(Saved data entries)

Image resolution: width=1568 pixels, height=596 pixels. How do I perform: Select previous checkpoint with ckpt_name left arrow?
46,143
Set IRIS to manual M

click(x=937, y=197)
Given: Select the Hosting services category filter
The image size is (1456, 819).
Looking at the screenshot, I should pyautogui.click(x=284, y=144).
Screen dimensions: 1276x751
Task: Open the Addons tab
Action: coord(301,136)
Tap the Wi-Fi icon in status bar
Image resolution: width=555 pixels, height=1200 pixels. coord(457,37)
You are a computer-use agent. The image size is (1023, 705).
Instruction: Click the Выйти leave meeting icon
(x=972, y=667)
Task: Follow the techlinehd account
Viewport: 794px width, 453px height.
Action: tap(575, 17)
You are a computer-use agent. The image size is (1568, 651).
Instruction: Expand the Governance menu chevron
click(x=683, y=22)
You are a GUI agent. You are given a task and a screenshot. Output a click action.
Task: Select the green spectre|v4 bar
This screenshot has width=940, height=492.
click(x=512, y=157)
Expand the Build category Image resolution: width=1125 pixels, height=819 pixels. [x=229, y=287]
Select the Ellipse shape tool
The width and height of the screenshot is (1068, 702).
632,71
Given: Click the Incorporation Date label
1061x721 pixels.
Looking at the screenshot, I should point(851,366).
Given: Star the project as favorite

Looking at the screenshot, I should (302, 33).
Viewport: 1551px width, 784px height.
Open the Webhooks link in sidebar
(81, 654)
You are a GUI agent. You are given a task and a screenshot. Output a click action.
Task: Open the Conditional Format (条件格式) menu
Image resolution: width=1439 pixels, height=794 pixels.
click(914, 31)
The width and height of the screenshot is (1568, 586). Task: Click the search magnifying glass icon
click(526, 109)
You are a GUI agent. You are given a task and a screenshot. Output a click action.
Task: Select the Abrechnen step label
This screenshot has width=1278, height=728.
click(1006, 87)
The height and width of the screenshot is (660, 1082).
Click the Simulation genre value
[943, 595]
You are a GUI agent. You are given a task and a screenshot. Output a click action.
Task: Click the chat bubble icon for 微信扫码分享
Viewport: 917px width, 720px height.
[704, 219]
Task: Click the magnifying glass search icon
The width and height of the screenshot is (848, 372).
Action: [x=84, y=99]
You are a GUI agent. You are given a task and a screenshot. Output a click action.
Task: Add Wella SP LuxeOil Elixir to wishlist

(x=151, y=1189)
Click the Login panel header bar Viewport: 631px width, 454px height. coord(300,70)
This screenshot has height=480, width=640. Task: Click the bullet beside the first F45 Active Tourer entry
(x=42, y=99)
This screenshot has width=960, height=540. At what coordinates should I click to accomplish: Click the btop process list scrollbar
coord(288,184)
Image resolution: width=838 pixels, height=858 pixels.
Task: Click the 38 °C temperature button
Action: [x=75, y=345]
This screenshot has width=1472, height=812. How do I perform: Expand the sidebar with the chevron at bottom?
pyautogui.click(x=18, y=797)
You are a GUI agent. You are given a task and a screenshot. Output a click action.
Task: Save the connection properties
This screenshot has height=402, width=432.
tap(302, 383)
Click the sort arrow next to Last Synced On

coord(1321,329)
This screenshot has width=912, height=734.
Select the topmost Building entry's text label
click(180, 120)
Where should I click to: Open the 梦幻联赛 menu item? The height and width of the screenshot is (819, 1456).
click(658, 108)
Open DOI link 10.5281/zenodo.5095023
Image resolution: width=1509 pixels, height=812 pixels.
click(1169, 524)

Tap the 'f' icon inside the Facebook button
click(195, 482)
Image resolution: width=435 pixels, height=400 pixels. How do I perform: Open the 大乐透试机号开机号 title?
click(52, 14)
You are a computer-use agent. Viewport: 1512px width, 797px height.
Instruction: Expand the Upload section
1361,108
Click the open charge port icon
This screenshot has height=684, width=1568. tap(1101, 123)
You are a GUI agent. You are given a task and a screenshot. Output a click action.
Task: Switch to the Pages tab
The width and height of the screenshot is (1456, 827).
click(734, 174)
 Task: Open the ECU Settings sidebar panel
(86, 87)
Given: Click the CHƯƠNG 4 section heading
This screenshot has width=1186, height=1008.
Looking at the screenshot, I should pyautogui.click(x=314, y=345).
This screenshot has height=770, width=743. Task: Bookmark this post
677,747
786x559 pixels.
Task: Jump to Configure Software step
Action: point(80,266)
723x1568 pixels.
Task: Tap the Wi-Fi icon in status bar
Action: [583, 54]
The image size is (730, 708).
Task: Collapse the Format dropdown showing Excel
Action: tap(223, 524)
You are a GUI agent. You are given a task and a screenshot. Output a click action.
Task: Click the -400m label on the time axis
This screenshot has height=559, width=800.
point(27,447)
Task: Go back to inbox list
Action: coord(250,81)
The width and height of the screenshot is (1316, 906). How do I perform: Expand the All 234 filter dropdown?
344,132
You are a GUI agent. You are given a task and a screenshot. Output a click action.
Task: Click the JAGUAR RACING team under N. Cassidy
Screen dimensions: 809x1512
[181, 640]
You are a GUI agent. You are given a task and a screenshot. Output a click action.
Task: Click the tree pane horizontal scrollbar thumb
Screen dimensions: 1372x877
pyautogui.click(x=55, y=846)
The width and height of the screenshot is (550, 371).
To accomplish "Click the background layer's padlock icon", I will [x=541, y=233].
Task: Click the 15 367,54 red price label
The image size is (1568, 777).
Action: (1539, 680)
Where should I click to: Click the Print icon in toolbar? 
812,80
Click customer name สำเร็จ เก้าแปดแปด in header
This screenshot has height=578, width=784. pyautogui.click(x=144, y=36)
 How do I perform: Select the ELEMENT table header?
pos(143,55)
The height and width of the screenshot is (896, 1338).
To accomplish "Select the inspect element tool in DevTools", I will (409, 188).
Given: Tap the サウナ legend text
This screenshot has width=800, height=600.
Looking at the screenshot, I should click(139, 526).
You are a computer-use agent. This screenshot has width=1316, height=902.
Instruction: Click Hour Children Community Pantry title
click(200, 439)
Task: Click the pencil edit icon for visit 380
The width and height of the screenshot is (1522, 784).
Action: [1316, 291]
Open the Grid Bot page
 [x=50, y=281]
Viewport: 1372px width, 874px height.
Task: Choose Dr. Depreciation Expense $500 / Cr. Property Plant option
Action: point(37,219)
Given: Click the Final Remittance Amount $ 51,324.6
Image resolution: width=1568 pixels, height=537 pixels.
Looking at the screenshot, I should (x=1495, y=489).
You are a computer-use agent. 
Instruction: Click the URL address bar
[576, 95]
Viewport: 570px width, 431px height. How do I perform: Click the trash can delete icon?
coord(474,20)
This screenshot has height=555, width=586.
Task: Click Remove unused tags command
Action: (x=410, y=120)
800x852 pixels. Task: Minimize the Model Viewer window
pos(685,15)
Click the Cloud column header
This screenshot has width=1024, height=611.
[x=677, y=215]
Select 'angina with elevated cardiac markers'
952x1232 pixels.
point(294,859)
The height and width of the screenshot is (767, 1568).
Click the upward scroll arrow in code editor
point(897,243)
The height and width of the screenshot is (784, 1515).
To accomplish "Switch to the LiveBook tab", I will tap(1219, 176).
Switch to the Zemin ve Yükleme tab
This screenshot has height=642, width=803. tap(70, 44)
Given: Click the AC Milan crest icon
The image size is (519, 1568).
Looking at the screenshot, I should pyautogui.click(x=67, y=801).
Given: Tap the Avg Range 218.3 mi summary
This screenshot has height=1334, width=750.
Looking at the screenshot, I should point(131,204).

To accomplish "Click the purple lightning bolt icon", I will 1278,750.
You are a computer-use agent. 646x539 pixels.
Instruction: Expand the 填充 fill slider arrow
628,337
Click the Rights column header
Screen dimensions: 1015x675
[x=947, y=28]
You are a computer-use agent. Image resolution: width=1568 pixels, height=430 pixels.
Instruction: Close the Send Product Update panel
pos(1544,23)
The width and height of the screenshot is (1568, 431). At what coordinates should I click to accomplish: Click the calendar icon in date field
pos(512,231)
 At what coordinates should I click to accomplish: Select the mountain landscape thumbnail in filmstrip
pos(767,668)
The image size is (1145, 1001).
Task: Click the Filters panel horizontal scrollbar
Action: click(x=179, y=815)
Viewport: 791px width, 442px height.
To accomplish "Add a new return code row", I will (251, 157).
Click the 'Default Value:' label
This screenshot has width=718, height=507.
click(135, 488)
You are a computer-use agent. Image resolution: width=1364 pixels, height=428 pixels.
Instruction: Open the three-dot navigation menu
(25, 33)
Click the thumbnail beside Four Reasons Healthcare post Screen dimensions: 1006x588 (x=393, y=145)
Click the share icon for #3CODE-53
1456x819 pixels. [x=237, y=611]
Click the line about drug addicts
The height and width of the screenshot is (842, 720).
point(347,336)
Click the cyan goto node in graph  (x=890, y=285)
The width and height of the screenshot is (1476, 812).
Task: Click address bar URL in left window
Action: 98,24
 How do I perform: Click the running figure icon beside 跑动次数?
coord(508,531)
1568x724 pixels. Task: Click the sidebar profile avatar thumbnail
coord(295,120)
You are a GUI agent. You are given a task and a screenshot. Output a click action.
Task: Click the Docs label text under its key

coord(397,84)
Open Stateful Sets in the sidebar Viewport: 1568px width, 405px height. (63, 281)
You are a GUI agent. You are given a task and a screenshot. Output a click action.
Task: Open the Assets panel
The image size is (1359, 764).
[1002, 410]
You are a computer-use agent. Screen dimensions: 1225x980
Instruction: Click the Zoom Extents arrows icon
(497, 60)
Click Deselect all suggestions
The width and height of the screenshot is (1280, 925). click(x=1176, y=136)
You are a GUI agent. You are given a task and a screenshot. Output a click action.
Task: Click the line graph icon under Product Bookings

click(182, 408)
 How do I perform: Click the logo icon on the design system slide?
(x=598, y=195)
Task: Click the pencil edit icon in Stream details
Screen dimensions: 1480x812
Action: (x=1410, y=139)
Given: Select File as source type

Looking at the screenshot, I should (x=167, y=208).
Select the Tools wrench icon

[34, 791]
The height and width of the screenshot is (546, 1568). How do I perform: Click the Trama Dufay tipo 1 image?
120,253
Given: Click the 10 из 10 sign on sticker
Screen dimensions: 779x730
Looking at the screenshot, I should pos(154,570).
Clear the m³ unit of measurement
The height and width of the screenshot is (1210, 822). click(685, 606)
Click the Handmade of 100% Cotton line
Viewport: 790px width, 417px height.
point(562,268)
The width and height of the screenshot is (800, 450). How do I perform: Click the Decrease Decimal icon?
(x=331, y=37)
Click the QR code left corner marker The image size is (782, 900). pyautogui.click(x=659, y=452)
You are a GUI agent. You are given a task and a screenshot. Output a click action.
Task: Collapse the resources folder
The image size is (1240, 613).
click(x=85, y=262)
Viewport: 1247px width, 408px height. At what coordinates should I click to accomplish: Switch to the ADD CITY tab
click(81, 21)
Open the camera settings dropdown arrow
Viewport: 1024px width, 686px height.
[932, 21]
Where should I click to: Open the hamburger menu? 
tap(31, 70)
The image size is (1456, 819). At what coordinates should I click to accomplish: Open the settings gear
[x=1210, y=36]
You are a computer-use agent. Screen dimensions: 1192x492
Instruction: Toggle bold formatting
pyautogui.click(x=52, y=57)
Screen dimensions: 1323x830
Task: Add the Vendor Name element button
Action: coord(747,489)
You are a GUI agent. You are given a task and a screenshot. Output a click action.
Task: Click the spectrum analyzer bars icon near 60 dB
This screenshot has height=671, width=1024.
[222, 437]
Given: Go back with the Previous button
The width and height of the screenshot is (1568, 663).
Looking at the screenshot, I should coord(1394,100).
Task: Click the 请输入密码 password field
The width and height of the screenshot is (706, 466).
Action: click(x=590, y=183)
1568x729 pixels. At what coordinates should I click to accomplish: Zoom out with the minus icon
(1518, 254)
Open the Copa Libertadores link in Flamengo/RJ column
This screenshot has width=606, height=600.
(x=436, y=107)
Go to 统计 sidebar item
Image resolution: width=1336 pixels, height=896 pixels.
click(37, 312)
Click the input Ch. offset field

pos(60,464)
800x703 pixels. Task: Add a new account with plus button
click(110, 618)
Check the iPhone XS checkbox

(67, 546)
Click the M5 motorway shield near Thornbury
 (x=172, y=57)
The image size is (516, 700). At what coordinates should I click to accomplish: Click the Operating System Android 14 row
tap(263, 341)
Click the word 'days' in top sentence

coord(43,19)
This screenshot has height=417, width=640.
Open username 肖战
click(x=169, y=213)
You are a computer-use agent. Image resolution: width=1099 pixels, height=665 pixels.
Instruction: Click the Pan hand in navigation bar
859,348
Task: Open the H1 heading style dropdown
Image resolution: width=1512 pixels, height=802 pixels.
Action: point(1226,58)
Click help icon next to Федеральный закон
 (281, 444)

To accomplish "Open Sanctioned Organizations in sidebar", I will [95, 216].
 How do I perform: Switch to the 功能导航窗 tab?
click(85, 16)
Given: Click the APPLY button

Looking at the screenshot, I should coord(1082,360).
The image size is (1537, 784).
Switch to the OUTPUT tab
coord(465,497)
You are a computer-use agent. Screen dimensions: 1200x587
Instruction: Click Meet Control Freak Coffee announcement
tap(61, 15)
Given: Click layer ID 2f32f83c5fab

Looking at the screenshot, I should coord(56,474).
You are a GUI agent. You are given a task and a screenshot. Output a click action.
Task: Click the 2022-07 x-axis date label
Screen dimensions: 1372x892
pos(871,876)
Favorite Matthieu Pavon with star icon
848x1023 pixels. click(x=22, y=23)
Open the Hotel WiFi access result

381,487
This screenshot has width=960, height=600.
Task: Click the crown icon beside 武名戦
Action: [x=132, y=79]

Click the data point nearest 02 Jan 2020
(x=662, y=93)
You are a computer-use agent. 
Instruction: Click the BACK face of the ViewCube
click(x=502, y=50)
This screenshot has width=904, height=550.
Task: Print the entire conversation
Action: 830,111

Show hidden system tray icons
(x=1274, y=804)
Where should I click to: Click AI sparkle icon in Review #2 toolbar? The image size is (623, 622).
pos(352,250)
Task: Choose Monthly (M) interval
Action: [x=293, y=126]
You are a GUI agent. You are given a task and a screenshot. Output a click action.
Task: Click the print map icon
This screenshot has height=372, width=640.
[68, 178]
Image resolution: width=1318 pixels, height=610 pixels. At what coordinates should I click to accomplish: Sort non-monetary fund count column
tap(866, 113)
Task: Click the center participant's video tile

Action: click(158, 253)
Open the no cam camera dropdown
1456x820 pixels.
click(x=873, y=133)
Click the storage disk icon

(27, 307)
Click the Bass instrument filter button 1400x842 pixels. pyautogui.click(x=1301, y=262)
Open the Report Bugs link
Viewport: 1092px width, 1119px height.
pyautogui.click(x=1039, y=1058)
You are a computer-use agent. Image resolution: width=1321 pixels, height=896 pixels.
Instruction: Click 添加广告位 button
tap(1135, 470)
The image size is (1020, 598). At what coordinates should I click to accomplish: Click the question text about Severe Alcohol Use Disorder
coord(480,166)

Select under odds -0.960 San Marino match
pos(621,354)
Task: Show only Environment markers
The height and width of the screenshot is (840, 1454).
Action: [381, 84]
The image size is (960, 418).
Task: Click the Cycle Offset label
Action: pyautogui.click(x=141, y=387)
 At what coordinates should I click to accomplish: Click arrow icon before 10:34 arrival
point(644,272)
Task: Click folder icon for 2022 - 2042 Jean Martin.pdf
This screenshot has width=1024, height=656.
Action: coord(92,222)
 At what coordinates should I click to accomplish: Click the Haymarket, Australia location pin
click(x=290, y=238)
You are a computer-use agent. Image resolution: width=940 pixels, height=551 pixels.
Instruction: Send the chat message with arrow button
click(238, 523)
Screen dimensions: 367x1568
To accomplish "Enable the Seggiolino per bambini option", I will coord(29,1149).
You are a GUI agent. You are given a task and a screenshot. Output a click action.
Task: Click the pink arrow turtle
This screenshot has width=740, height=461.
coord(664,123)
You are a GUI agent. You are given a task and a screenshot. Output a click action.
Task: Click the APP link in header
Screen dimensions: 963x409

EXERCISE DESCRIPTION: Reproduce the records above verbatim, from the line with "The image size is (1456, 819). At" to the line with "click(x=169, y=213)", both lines included.

REPLY:
The image size is (1456, 819). At what coordinates should I click to accomplish: Open the settings gear
[x=1210, y=36]
You are a computer-use agent. Screen dimensions: 1192x492
Instruction: Toggle bold formatting
pyautogui.click(x=52, y=57)
Screen dimensions: 1323x830
Task: Add the Vendor Name element button
Action: coord(747,489)
You are a GUI agent. You are given a task and a screenshot. Output a click action.
Task: Click the spectrum analyzer bars icon near 60 dB
This screenshot has height=671, width=1024.
[222, 437]
Given: Go back with the Previous button
The width and height of the screenshot is (1568, 663).
Looking at the screenshot, I should coord(1394,100).
Task: Click the 请输入密码 password field
The width and height of the screenshot is (706, 466).
Action: click(x=590, y=183)
1568x729 pixels. At what coordinates should I click to accomplish: Zoom out with the minus icon
(1518, 254)
Open the Copa Libertadores link in Flamengo/RJ column
This screenshot has width=606, height=600.
(x=436, y=107)
Go to 统计 sidebar item
Image resolution: width=1336 pixels, height=896 pixels.
click(37, 312)
Click the input Ch. offset field

pos(60,464)
800x703 pixels. Task: Add a new account with plus button
click(110, 618)
Check the iPhone XS checkbox

(67, 546)
Click the M5 motorway shield near Thornbury
 (x=172, y=57)
The image size is (516, 700). At what coordinates should I click to accomplish: Click the Operating System Android 14 row
tap(263, 341)
Click the word 'days' in top sentence

coord(43,19)
This screenshot has height=417, width=640.
Open username 肖战
click(x=169, y=213)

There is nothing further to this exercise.